Look at any good feud in wrestling and they all have one thing in common.  Time.  Ric Flair battled the likes of Ricky Steamboat, Harley Race, and Hulk Hogan for years.  Hogan himself had a slow boiling but eventually uncontainable feud with Andre the Giant that went for something like 28 months.  Even a relatively short feud, Bret Hart and Steve Austin had the hottest storyline going into Wrestlemania 13, and that had been started before the Survivor Series the year before.

 

If we look at the main event of this Sunday’s upcoming Summerfest, although John Cena and Randy Orton have a history, how long has their current feud been going?  It looks to me like it’s been about three weeks.  What makes the situation even worse in my eyes is that Cena and Orton are both a great promo.  Both of them talk with the realism and intensity that puts them up there with the great stick men of all time like Flair, the Rock, Austin, and more.  The problem is that this intensity building off of just a few weeks of real program exposes it as not genuine and blatantly fake.

 

The proposal that I’m going to make is simply a return to the way things were.  I don’t believe that every title and every champion have to appear on every monthly Pay Per View. 

 

If you’ll recall, the NWA and WCW had regular events called “Clash of the Champions” which would feature a few championship matches, but would mostly be high profile matches on the card that wouldn’t normally be seen on regular television.  The WWF had “Saturday Night’s Main Event” which would feature similar programming.  Eventually the WWF started lower level Pay Per Views that were only two hours long and were sold for a much cheaper price of $19.99 as opposed to the standard $29.99 of the day.

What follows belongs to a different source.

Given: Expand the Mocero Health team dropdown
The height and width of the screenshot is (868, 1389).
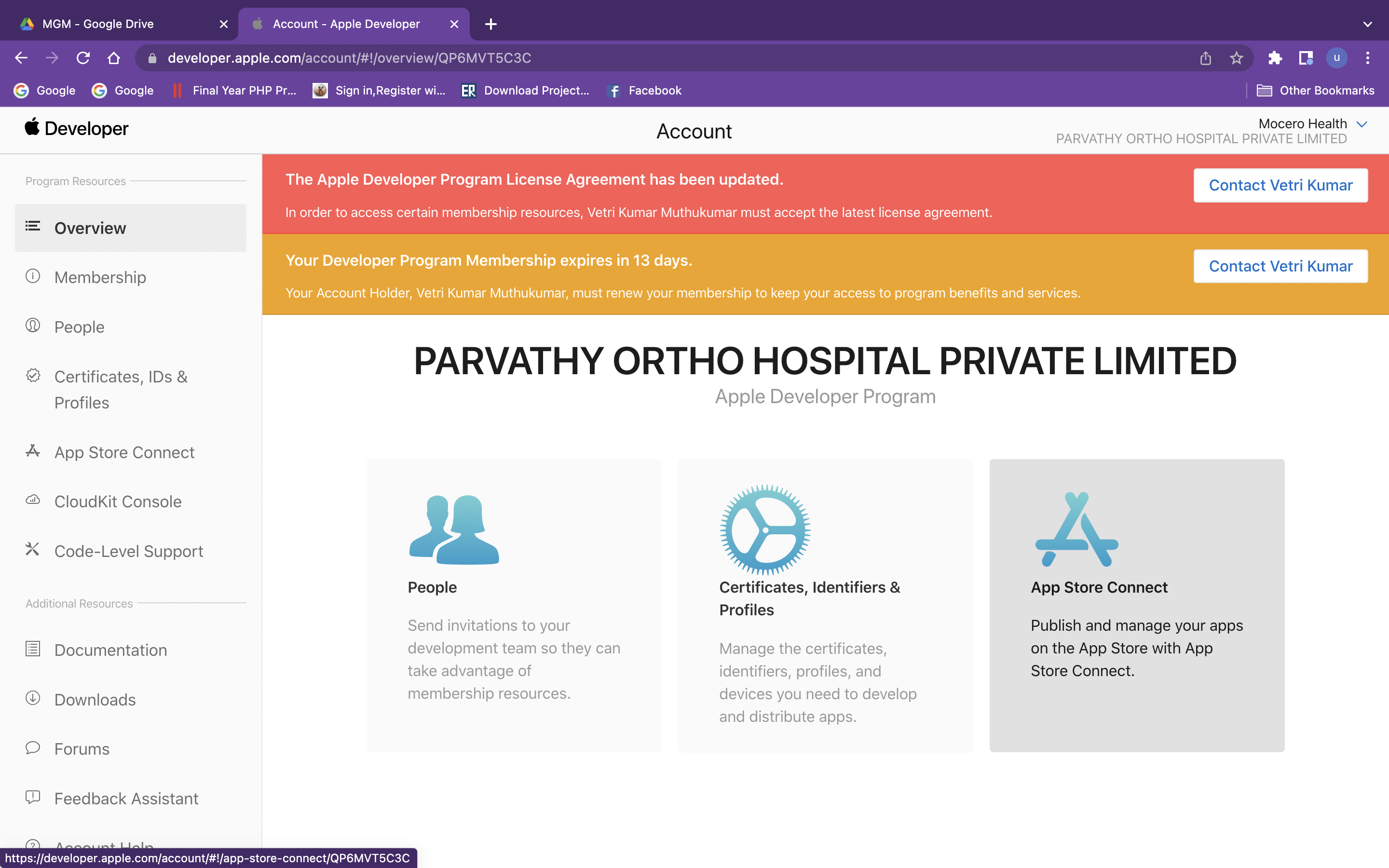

Slowly but surely as the Monday Night Wars heated up, in order to get the leg up on the competition, both WCW and the WWF eventually went to monthly Pay Per View events.  The only problem with this was that both companies had much bigger rosters and because of the higher television ratings could command more ad revenue. 

 

The entire ECW roster these days is smaller than the NWO in late 1998.

 

For a while, WWE got around this problem by having brand-specific Pay per Views which helped more members of their roster get face time with a Main Event audience, but have since reverted back to cookie cutter monthly events.

 

With a ranking system, matches toward the top of the ladder could be held at the lower level Pay Per Views such as No Way Out and Armageddon.  This could also be the place where the ECW Title, Mid Card titles and the tag titles could be defended as a main event.  Or the World Champions could be featured in tag team matches or similar matches that wouldn’t put their titles on the line.  Occasionally World Titles would be defended, but not with the same frequency that they are now.

 








While feuds like Jeff Hardy and CM Punk have indeed survived for a few months, there don’t need to be nearly as many Championship matches in the fold.  CM Punk could have cashed in his rematch for Summerslam citing the bigger payday being one of the “Big Four” events of the year for WWE.  Every Pay Per View match Hardy has along the way, Punk could have a hand in it.  Perhaps he gets booked as the guest referee, perhaps he pays off Hardy’s opponent to soften him up for Summerslam, and perhaps he barters future title shots with other hit men.  All the hype will sell that many more Pay Per Views because this will finally be Hardy’s chance to stand up to all of Punk’s tactics.  I realize that Hardy is leaving the WWE shortly, but were he not, this is a feud that could have at least another year left in it.